The Christmas season has been a vital part of Deeds Carillon’s history. It was at an impromptu Christmas Eve concert, held just 17 days after the Pearl Harbor attack in 1941, when Deeds Carillon was first played for the Dayton community.
"When the Dayton community gathered at Deeds Carillon for the very first time, they heard Christmas music," said Dayton History president and CEO Brady Kress. The carillon's first scheduled concert was on Easter in 1942.
Relive the magic at the 65-acre Carillon Historical Park this winter. This festival of yore includes:
- Letters to Santa: Write (don't type) a letter to Santa at Dayton's first post office at the Newcom Tavern. Don't fear, the postmaster has Santa's North Pole address.
- Morris & Hetzel Bakery: Period-costumed bakers will sell homemade gingerbread cookies from an historical hearth oven. Hurry, before Santa snacks.
- Santa's Toy Shop: Take a complimentary photo with Santa at the Heritage Center, which features a collection of Dayton-made toys. Enter to win a Huffy bicycle while you're there. (Huffy has a long manufacturing history in Dayton.)
- Barnyard Puppets: Watch a puppet show on the Wright Brothers' first flight in the barn of the carillon's purveyors, Edward and Edith Deeds. Then, make your own finger puppets.

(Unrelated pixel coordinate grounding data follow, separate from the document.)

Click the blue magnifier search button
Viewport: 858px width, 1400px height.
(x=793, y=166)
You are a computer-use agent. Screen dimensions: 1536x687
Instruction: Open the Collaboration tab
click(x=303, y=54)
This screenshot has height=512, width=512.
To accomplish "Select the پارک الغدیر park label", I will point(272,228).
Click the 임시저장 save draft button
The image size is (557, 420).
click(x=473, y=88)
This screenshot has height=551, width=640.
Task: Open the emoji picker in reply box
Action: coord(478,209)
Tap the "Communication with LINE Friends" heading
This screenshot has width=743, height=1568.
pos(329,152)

- Carillon Card Company: Create Christmas cards on a 1930s printing press — just like when Dayton was home to 77 printing companies and zero computers.
- Midnight Express: For just $1, you can board a train to the North Pole and be back by the park's closing time.
- Victorian Carolers: Victorian carolers will sing throughout the Park, as the carillon plays Christmas songs.
Admission is $5 for children, $7 for seniors, $8 for adults, and free for Dayton History members and children under age 3. The park is closed on Christmas Eve and Christmas Day.
The Tree of Light can be seen off I-75. It’s the largest carillon in Ohio and one of Dayton’s most-recognized landmarks.
“It is our hope that a Carillon Christmas will provide holiday cheer to the Dayton community for many years to come,” said Kress.